Nach dem Tötungsdelikt von Flaach steht die Kindes- und Erwachsenenschutzbehörde am Pranger. Falvia Frei von der Stiftung Kinderschutz Schweiz, erklärt wieso das so ist.

Flavia Frei ist Leiterin Geschäftsfeld Politik bei der Stiftung Kinderschutz Schweiz.
Flavia Frei ist Leiterin Geschäftsfeld Politik bei der Stiftung Kinderschutz Schweiz.
zvg

Nach dem Tötungsdelikt von Flaach zeigt sich einmal mehr: Die Kindes- und Erwachsenenschutzbehörden (Kesb) stehen am Pranger und nicht die geständige Mutter der beiden getöteten Kinder.
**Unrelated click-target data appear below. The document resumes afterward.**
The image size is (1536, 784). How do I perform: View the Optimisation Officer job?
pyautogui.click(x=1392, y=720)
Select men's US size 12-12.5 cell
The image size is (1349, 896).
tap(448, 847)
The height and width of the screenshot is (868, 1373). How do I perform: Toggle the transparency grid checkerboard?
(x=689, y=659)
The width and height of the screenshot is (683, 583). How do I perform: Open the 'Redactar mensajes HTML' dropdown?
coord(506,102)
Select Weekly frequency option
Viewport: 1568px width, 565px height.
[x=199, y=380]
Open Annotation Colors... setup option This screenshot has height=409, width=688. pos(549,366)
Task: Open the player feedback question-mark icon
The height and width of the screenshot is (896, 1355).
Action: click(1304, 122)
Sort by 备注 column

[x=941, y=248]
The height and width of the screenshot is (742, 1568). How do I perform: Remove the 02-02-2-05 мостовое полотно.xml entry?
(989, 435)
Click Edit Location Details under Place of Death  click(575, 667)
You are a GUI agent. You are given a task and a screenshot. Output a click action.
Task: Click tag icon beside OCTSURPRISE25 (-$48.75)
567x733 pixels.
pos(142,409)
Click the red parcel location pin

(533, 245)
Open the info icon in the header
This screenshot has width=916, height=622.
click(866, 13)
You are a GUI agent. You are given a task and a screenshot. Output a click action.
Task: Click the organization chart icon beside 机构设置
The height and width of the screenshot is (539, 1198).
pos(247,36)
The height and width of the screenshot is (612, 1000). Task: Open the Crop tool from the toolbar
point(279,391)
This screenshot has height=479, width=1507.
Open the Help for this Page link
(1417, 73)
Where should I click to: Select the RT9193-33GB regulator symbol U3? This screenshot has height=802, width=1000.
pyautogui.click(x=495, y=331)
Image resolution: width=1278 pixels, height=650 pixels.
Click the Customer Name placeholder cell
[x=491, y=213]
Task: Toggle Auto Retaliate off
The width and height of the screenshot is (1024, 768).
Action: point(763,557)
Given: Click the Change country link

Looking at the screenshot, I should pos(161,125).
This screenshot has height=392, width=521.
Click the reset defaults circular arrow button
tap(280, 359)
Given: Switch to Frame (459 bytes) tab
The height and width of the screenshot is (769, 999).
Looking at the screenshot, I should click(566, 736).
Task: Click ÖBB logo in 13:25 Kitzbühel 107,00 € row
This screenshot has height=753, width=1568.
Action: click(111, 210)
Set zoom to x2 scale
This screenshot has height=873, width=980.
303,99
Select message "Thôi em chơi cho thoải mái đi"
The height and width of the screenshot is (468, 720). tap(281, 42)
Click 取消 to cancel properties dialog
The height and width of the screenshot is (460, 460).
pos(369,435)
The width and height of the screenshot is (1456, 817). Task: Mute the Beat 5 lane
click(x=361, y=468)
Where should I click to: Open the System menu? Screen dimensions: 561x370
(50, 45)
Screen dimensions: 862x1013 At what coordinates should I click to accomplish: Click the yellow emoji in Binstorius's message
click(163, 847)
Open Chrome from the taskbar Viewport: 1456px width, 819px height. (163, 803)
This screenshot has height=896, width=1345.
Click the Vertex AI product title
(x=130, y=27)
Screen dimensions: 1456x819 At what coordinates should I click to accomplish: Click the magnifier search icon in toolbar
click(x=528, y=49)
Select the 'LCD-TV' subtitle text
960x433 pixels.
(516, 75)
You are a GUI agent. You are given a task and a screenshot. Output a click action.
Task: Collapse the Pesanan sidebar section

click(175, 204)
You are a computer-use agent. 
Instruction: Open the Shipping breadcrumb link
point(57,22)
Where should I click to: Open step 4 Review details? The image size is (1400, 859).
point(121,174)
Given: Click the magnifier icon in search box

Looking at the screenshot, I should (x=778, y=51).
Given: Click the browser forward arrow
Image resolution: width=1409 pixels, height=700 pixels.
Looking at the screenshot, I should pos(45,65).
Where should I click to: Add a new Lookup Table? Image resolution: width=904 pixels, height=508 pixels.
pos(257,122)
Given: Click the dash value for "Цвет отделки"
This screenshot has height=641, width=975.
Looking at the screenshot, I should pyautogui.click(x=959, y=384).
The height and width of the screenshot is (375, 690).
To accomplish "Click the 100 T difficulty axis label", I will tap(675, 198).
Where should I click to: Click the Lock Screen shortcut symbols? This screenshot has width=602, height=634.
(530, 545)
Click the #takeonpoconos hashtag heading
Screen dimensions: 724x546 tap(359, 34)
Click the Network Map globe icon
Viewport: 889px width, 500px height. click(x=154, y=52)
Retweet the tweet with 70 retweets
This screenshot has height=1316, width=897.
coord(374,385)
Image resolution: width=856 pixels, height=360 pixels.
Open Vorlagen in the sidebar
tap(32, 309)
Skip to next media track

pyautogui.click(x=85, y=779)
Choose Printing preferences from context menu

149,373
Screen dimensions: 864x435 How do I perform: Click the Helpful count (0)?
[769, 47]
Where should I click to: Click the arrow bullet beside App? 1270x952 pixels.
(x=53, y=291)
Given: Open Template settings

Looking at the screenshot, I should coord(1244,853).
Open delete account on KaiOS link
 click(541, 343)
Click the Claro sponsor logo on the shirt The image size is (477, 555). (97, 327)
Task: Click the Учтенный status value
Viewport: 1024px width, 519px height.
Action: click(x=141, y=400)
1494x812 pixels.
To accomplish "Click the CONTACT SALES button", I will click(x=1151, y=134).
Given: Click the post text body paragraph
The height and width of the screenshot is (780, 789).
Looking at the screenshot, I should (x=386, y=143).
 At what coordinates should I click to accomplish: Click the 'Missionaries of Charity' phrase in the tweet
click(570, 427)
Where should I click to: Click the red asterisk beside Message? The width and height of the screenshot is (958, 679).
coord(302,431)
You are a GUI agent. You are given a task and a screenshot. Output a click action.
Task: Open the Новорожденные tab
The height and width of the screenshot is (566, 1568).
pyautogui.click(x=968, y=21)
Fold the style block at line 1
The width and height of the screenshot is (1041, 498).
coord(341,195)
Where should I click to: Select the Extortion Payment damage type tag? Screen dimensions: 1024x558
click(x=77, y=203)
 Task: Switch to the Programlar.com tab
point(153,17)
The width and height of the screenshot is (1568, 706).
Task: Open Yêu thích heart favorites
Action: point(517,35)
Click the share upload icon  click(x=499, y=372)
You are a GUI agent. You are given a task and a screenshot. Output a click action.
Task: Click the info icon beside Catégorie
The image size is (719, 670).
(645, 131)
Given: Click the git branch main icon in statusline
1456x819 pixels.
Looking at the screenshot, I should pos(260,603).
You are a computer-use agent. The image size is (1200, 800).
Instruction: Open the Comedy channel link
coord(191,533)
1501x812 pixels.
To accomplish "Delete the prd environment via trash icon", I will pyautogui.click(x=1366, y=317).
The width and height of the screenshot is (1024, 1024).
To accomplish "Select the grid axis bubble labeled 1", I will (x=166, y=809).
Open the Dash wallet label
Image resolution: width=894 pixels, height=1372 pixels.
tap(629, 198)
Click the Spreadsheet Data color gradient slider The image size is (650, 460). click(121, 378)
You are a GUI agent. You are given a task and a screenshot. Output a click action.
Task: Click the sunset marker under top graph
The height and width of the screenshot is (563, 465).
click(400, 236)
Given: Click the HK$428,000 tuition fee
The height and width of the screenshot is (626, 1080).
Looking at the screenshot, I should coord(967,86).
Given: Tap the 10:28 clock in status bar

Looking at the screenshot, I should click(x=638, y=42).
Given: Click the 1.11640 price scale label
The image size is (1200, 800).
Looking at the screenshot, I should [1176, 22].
Warum reagieren viele Menschen so?

Wenn Kinder umgebracht werden, geht das ans Lebendige einer Gesellschaft. Das trifft mitten ins Herz. Viele denken: Eine Mutter, die ihre Kinder tötet – das darf doch einfach nicht sein. Sie reagieren, indem sie reflexartig nach den Schuldigen suchen. Im Mittelalter hätte es eine Hexenjagd gegeben. Heute bieten die sozialen Medien das Ventil, um sich Luft zu machen.